Stored data
^^^^^^^^^^^^^^^^

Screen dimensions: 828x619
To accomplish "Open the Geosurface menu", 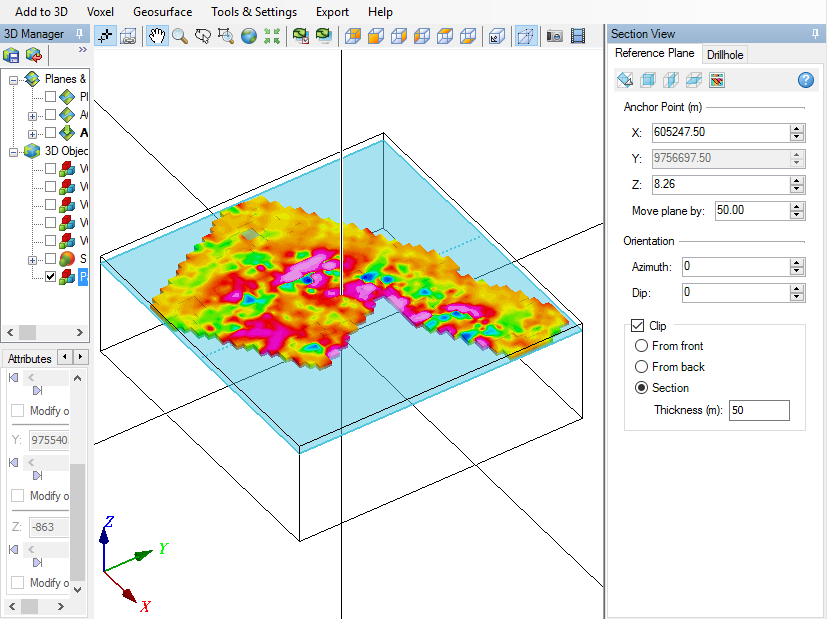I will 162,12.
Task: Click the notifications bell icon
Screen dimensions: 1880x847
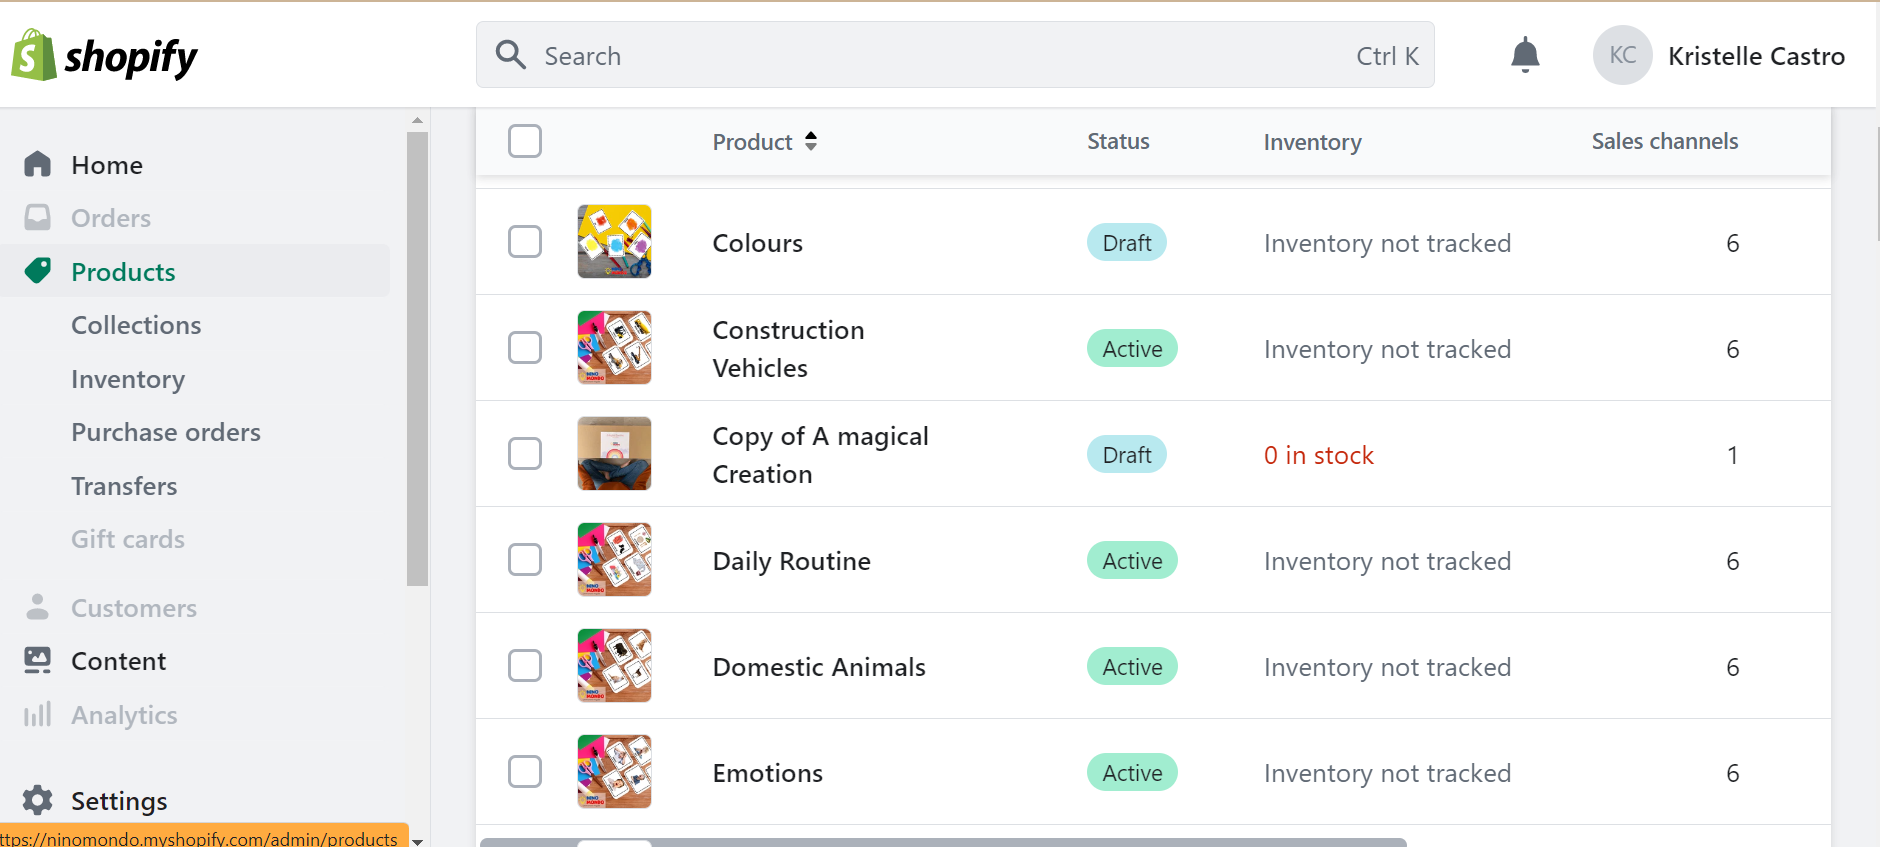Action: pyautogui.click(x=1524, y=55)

^^^^^^^^^^^^^^^^

> **ASSIGNMENT**: Write the lines from the one with "Task: Click the notifications bell icon" through the last line of the entries out again exactly, both ends included, and skip the pictures.

> **ANSWER SPACE**:
Task: Click the notifications bell icon
Screen dimensions: 1880x847
Action: pyautogui.click(x=1524, y=55)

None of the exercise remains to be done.